I HATE Anti-siphon valves!
For those of you who don't have them, consider yourself lucky!
This house was built before the anti-siphon valve was required by most plumbing codes on outside hose faucets. I needed a new long-necked anti-freeze valve some years ago, and all of them were anti-siphon. So I bought one by American Valve.
First, some terminology... the part that sticks up outside is the VACUUM BREAKER valve. It is a one-way valve that keeps water IN when the valve is ON, and when the valve is turned OFF, it opens up under any vacuum condition to allow air in (to help break any siphon effect, like putting the working end of the hose in a pool).
More dastardly, is the Anti back-flow Check Valve that is inside the faucet body, way to the supply end.

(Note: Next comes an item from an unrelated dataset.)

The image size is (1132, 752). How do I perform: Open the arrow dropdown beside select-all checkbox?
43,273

In a regular (now obsolete) freeze-proof faucet, the long shaft you turn via the handle screwed a rubber compression washer in and out, exposing/covering a hole in the casting. The washer was held onto the end of the shaft via a brass screw in the center. To change the washer, because the valve would not shut off all the way unless to murdered it closed, you turn off the house water, and unscrew the packing nut (the shaft goes through it) with a wrench, while holding the faucet body from turning, with another wrench.
However, the new valves implement a spring-loaded valve idea back there. Where the original way was to attach the rubber washer directly onto the end of the valve shaft, the washer is now attached to a spring-loaded cup, such that the cup with attached washer can move in/out against spring pressure when the bib is ON. So when you turn the valve ON, the long shaft backs out, but the spring keeps the washer over the hole, keeping the water off... but water main pressure pushes the spring-loaded washer outwards, allowing water to flow. If city water pressure is lost while the hose bib is ON, the spring closes it, which creates the anti-backflow feature.

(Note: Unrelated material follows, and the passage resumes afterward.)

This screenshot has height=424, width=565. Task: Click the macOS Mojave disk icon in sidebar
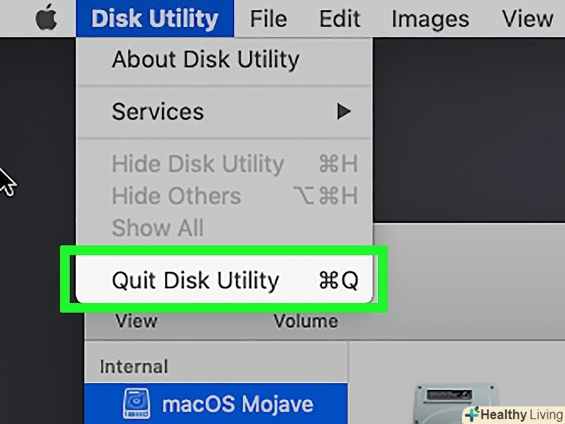coord(138,404)
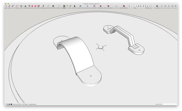Pick the Move tool
This screenshot has height=111, width=182.
coord(32,6)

Sounds good, right? Uh, noooo... that spring-loaded washer is a real pain. It likes to oscillate open/closed like a motor boat under certain and extremely common conditions. An impulse sprinkler drives it nuts. Often, when using the hose outside, if someone inside turns on a faucet near the hose bib, the whole house cold water system can hammer away in resonance. Also, the spring-loaded washer can stick when not used frequently, creating the odd effect of turning the valve knob ON, and no water flows, then suddenly does. Can be very hard to regulate flow.
I would have put my old valve back in, but its body was worn out, the long valve shaft wobbled too much on it.